I did four two-mile bonus laps in a subdivision that was surprisingly fun… I’d have a half-mile of broken up headwind with a mile of cross and a half-mile of tailwind each lap. It was easy to break it down into bite-size pieces of headwind suck. And I needed the extra two miles per lap if I was going to hit 62.4 miles. On the third lap I started to feel the rumblings of an empty tank. I almost went for my emergency gel, but kept it in my pocket. I’d have a lot of tailwind and a little bit of cross on the way home – and supper. Better to earn the dinner and enjoy it, I figured.
So coming into town, there’s a sweeping downhill with a light at the bottom. With a tailwind, like the one I had, you can really get moving and hold that speed on the flat for most of a mile. Sadly, it changed to yellow, forcing me to grab a handful of brake to stop. Up rolled an Audi to my left. When the light turned, I decided to take the acceleration slow but noticed the Audi stayed with me. He should have been gone, so I naturally assumed he wanted to see how fast I’d go, and I showed him. I started hammering the crank arms and took it from an easy 22 to 31. I noticed the passenger had rolled down his window and he yelled out, “Twenty-six miles an hour!” I looked down at my Garmin and responded, “Thirty-one” just as I heard the driver say, “No, he’s over thirty, man”. Where’s a cop with a speeding ticket when you want one! And that’s about the time I dialed it back because that’s stinkin’ fast on the flat 55 miles into a ride – even with a tailwind.

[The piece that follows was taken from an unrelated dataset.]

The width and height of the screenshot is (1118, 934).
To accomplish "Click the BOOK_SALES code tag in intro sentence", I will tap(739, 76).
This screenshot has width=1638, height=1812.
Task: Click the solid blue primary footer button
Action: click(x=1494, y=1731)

I finished off the ride having misjudged the mileage home (cycling brain got me) so I had to add on a mile-and-a-half just before rolling home. I did, though, and pulled into my driveway with 62.47 miles. A little more than just enough.
Dinner was extra good last night. We had to cook up the last of our Easter ham, so we made “Hambrosias”; fried ham, sauteed onions, and pineapple in a brioche bun with a little mayo and Big John’s steak sauce.
I’m feeling it this morning, though. Those 100k rides are a hell of a lot easier when we’ve got a twelve-person train to draft behind! We’ll have to see what today holds. It’ll be another windy one, but at least it’ll be warm(ish) again. I don’t think I’ll have another 100k in me… but 50 might be doable.
One thing is unquestionable through this COVID-19 mess; I miss my friends. Riding with my wife has been awesome and we don’t spend enough time riding together under normal circumstances. There’s just something about riding with a big group that puts a smile on my face, though.
Ah well. Soon enough. Thanks for stopping by and taking the time to read.